Is the Bucks' crooked Gary Trent Jr. contract punishment enough?
Milwaukee stuns everyone with a two years' late contract for Gary Trent. Plus: Bam Adebayo addresses Tyler Herro's apparent criticism.
Milwaukee stuns everyone with a two years' late contract for Gary Trent. Plus: Bam Adebayo addresses Tyler Herro's apparent criticism.
Good morning. What happens in Vegas ... gets immediately reported in the media. Let's basketball.
Gary Trent Jr., despite a legacy name (his dad had a 9-year NBA career) and having attended a legacy school (Duke), entered the league as a second-round pick for the Blazers and had to make good. The Raptors picked him up during their weird season in Tampa in the Norman Powell trade, and Trent thrived well enough to earn a nice contract as a restricted free agent: three years, $51 million.
That deal expired three summers ago, and despite Trent maintaining his status as a solid bench scorer and high-end three-point shooter, he ended up taking a minimum deal with the theoretically contending Bucks in 2024-25 and, the following summer, a two-year deal just over the minimum with Milwaukee with a player option on Year 2. Rumors from the time indicate Toronto was willing to bring Trent back, but not above $15 million a year. He signed for $3 million. Those contracts always felt below-market and positive for the Bucks' quest to build another great Giannis Antetokounmpo, but it really didn't pan out, either for Trent (whose role diminished under Doc Rivers) or the Bucks. Trent, now 27, averaged just 8.1 points per game last season. Milwaukee is in a full-on rebuild.
And yet, in a grand twist, the Bucks just signed Trent to a 4-year, $64 million fully guaranteed contract.

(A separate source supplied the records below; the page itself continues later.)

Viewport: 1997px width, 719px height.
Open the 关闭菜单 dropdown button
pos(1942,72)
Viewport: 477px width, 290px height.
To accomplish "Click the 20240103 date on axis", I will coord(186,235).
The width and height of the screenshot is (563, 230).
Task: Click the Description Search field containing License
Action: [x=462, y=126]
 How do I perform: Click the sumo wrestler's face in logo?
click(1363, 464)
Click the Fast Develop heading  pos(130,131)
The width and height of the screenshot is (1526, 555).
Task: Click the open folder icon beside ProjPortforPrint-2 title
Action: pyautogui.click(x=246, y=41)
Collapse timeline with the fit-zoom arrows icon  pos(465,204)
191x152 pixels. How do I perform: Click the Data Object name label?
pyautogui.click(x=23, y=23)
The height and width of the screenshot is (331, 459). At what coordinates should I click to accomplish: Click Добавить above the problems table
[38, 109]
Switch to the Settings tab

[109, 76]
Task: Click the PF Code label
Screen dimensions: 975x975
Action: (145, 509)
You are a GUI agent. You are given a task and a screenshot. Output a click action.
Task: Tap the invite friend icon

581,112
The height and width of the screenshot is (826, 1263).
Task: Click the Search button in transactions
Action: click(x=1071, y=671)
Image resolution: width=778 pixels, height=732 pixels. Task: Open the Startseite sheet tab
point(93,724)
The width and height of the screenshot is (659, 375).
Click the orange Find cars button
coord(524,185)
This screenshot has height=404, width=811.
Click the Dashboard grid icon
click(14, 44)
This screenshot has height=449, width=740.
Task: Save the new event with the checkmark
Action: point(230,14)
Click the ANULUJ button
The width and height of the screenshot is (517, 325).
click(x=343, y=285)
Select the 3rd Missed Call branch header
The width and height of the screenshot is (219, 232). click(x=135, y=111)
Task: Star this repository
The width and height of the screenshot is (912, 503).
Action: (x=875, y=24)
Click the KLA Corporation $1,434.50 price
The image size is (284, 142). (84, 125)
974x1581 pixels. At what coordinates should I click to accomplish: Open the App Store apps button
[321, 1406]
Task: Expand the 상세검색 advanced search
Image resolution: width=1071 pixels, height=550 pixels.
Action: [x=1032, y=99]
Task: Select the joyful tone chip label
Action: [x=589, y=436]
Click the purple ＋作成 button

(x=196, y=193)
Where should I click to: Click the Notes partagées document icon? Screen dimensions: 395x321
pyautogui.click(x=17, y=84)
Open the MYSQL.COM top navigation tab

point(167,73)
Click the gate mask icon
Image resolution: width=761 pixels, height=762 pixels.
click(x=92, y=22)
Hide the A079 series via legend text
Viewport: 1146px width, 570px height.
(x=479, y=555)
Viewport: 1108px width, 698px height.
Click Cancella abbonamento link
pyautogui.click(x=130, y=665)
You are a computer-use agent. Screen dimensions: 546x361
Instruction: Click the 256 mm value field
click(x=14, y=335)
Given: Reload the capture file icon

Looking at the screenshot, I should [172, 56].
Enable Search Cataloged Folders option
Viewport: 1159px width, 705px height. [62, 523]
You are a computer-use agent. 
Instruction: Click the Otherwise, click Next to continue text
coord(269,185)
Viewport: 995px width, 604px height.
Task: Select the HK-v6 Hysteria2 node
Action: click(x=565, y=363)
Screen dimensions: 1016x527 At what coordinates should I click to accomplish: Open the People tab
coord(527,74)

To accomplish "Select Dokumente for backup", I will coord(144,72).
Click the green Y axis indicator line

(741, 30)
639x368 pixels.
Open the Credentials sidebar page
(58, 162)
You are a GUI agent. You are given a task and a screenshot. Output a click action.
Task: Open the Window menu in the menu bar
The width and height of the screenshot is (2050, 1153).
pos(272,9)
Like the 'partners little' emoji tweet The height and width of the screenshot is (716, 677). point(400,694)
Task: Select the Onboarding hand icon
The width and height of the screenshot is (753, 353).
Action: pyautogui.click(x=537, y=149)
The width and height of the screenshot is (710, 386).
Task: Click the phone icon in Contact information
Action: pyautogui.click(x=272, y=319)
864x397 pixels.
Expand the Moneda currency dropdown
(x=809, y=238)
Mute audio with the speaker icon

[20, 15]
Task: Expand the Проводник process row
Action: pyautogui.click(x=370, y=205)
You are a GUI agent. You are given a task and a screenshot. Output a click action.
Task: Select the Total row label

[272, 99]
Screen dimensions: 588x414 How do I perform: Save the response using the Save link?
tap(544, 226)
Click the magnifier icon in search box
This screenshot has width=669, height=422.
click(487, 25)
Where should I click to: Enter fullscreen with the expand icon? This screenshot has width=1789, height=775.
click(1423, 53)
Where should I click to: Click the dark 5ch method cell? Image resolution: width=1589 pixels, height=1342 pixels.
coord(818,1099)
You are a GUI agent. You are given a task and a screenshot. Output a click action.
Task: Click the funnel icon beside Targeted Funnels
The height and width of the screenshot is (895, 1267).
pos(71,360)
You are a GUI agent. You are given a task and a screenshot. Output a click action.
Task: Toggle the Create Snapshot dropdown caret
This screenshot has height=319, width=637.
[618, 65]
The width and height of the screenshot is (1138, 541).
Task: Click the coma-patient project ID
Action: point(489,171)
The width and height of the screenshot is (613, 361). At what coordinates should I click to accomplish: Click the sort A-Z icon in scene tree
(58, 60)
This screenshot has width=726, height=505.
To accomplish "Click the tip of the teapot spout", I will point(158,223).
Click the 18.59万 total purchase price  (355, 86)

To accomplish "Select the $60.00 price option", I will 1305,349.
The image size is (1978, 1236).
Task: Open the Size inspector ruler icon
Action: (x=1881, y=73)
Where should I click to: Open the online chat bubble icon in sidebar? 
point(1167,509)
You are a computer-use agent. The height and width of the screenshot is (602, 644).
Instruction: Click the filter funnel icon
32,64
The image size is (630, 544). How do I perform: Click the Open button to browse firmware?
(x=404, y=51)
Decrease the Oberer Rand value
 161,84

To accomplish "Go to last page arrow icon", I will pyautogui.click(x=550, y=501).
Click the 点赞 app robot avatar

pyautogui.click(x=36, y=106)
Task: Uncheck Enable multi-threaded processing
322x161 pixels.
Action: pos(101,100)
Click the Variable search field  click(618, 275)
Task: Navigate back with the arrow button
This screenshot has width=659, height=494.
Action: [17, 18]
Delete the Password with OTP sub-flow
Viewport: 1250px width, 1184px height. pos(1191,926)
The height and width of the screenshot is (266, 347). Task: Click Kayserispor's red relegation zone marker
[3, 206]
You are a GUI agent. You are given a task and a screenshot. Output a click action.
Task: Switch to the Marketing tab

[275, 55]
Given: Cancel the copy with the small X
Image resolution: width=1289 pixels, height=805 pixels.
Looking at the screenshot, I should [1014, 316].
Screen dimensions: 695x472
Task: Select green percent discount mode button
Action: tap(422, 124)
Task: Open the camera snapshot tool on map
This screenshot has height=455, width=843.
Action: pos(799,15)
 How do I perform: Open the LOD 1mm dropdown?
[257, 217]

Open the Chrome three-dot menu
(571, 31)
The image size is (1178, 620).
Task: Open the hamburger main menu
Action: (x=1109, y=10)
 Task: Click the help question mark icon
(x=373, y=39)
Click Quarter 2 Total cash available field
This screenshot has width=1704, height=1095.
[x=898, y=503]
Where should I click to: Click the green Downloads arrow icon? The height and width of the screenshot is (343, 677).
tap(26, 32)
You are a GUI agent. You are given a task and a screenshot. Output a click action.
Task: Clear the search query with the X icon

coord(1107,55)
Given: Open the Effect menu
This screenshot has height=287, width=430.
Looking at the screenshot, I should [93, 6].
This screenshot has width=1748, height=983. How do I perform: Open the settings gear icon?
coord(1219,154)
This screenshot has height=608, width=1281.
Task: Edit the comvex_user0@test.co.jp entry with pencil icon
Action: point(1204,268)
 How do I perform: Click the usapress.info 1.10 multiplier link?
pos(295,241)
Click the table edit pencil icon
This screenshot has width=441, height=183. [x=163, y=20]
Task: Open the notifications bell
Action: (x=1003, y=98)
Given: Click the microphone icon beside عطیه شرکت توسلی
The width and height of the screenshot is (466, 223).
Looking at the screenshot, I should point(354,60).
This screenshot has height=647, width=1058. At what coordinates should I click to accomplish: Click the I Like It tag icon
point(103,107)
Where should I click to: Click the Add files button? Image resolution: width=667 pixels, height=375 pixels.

This is patently crooked. When fans asked how the Bucks got a 25-year-old Gary Trent Jr. to reject multi-year offers from Toronto to take the minimum in Milwaukee in 2024-25, apparently the correct answer was not "Trent bet on his own market potential and lost." The correct answer was salary cap circumvention. It's pretty clear that the Bucks must have promised Trent a lucrative future deal if, while the team was balancing the Giannis and Damian Lillard salaries, he took a small contract. And they totally wouldn't have gotten away with it if Trent's production wither and if the Giannis trade package didn't result in a glut of guards on the team.